Viajamos mi hermano y yo a mi Facultad, de Tuxtla a Sancris, para una clase final de semestre. Ya sin muchas ganas, la verdad. Me esperó, caminamos al bazar, compramos las bicicletas con intentos de regateo, sin mucho éxito, luego desayunamos e iniciamos la hazaña.

Aceleramos el rumbo por las calles sancristobalenses sin ningún problema, todo marchaba de manera sencilla, nada extraordinario. Nos acercábamos a la autopista a buen paso cuando de pronto recordamos la pendiente por ese rumbo de maso menos seis kilómetros. Las bicicletas comenzaron a rebelarnos sus verdaderos atributos: están hechas de acero, se sentían demasiado pesadas.

Recuerdo a mi hermano decirme: “ya, le digamos a alguien que nos lleve”. Pero persistimos. La cuesta tiene su límite.

Cuando concluyó, el esfuerzo dejó de ser el mayor problema. A partir de ese instante, el principal dilema era saber cómo vivir la experiencia.

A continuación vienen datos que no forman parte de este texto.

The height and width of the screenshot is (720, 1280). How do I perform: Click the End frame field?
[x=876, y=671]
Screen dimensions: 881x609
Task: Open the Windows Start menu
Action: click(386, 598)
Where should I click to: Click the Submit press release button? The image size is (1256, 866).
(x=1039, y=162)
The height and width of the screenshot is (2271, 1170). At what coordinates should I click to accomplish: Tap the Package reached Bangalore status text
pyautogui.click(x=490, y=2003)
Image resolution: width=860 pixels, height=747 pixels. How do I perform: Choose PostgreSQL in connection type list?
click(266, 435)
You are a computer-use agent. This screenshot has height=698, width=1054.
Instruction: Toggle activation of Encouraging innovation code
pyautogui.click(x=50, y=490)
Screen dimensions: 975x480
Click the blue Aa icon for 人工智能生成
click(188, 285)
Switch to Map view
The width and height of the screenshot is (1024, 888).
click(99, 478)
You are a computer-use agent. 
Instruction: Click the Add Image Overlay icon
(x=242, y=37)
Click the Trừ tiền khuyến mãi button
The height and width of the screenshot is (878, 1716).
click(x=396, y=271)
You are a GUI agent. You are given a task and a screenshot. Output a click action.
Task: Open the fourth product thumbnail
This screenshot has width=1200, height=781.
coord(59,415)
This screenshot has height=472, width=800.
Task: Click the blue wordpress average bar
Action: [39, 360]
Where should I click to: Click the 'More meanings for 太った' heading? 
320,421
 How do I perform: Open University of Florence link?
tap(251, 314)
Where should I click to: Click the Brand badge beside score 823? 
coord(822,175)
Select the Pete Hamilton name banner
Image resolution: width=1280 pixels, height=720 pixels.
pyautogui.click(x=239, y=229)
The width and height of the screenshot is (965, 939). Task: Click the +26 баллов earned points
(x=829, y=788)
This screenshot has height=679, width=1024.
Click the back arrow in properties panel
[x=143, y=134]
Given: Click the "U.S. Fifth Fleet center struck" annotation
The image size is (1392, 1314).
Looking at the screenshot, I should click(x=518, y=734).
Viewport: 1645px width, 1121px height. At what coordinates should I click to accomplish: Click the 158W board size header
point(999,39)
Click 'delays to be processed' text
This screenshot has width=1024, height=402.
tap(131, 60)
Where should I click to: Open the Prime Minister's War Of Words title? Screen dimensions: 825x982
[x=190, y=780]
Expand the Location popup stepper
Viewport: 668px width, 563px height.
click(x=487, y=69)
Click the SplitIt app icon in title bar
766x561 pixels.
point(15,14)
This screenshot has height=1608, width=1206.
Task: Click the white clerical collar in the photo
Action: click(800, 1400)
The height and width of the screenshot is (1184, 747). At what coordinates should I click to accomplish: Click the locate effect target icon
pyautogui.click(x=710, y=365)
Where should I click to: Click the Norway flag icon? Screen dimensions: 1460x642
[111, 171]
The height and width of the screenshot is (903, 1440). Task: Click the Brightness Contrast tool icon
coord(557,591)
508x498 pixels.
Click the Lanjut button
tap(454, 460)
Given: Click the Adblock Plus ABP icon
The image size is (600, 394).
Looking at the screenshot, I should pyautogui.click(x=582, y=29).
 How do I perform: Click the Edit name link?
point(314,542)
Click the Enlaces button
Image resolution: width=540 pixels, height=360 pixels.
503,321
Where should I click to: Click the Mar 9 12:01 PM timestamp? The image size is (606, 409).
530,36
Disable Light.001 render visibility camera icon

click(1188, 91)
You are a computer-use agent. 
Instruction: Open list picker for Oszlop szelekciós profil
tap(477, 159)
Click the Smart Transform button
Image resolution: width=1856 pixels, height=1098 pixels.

Fue espectacular sentir la brisa, el sol, la neblina, la velocidad, el frenado, las pláticas gritadas, los paisajes, el frío, el calor, el cansancio, la llovizna, nuestro estar atentos de los carros venidos por nuestras espaldas a toda velocidad, nuestro lagrimear por el viento, el entumecimiento, el pedaleo, el compartir el momento con mi carnal, mi hermano, mi cuate, mi camarada.

Llegamos a la caseta muy emocionados y satisfechos por habernos atrevido. Ya nadie nos lo va quitar, la vivencia ha quedado archivada. Ya solo nos faltaba llegar a casa. Ese tramo fue muy sufrido. Para nada lo recomiendo: era como un golpeteo constante y leve en los testículos. Pero en fin, el viaje valió la pena.

Tardamos alrededor de cinco horas y media del punto de salida a casa.

Cuando mi madre nos vio llegar, dijo: “¿y por qué están tan quemados de sol?”, rápidamente respondí: “nos trajeron en la góndola de una camioneta y por eso tardamos y nos quemamos de sol”. Respondió tranquila y sin mucho cuestionamiento. No sé si se lo creyó, pero fue divertido.

Cuando mi padre nos vio en casa después de llegar del trabajo, nos dijo: “a mí no me hacen pendejo, se vinieron en bicicletas desde Sancris ¿verdad, vergas?”.